I became a single parent to my two children almost four years ago. Now, I write about lone parenting and relationship breakdown.
Have You Lost Yourself?
When you become a parent—particularly a single parent—it's easy to lose yourself. You get stuck in basic 'survival' mode—you're doing everything to look after the kids and the house but nothing for yourself. Whether you are separated or divorced, widowed or have been a lone parent from the outset, you might feel as though you are spinning on a constant wheel of responsibility. And when it feels as though there is no getting off that wheel, it's tough going. You might not even realise how stuck you are—perhaps you are just exhausted, coupled with an underlying feeling of dissatisfaction, and you just don't feel as though you are 'going' anywhere.

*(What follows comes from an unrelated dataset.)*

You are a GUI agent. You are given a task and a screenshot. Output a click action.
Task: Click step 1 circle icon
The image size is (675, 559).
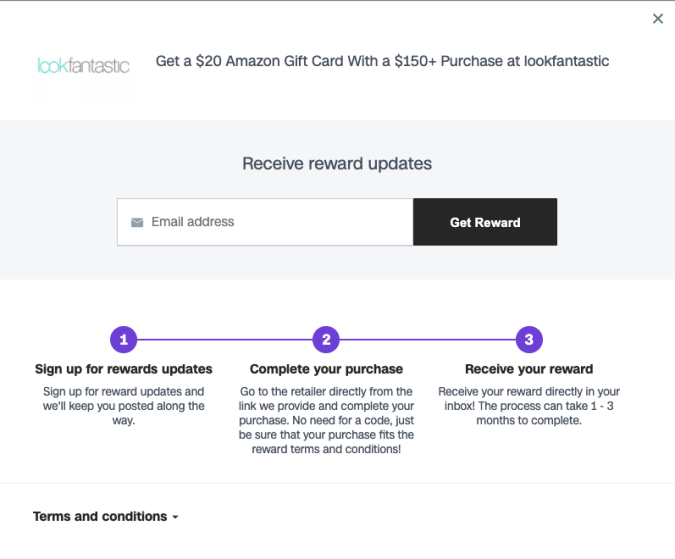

But you are still a person too. You are a parent, but you are more than a parent. You are YOU. And that matters. Everyone deserves the chance to be themselves. We are all individual people with our own unique qualities and dreams—even parents.
Being a Parent Is the Most Important Job, But...
Being a parent is the most important job in the world, but allowing it to confine you so that you live your life entirely through your children is not particularly fulfilling. Of course, you love them, but it's still probably not enough. After all, you have interests and passions too—you should not completely give up on those just because you have children.
As a single parent, life will probably feel even more of a juggling game than it does for most. You might think it's ridiculous to even contemplate doing anything for yourself. But it's just as important, perhaps even more so. Being a single parent can be a lonely experience - you might feel a sense that life is just passing by whilst you are merely existing.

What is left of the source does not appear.